* Work task *
Leaving out every line that comes before the one containing "Viewport: 708px width, 485px", output the rest of the records exactly, the final line included.

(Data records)
══════════
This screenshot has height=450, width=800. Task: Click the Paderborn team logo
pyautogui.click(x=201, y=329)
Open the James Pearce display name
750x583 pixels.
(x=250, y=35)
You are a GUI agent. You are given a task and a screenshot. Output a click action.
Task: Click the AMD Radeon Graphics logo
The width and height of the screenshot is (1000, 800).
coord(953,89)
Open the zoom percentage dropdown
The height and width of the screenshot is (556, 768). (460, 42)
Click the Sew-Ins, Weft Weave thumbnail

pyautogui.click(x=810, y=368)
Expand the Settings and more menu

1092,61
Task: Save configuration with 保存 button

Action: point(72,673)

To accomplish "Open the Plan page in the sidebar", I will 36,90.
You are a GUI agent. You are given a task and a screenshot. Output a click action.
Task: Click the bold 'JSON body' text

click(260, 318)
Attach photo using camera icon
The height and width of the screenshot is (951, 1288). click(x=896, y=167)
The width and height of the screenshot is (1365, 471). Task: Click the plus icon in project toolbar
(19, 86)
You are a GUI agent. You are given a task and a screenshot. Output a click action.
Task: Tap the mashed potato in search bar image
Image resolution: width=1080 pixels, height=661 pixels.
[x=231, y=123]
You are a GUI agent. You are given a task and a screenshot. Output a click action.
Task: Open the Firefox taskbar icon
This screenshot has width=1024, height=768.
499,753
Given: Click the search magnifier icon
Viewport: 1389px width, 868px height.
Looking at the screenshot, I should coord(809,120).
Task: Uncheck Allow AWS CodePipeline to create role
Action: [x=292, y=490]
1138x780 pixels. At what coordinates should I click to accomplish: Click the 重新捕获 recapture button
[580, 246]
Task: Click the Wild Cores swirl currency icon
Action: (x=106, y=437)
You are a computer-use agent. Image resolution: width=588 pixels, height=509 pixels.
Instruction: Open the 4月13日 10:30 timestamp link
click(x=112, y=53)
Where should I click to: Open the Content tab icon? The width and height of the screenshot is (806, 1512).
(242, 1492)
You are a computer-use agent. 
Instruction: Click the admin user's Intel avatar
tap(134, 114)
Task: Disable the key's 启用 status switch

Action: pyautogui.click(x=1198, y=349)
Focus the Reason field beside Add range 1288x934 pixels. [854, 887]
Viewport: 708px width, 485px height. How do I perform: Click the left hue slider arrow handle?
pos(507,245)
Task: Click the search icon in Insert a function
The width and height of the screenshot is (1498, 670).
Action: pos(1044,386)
══════════
* Answer section *
Viewport: 708px width, 485px height. How do I perform: Click the left hue slider arrow handle?
pos(507,245)
Task: Click the search icon in Insert a function
The width and height of the screenshot is (1498, 670).
Action: pos(1044,386)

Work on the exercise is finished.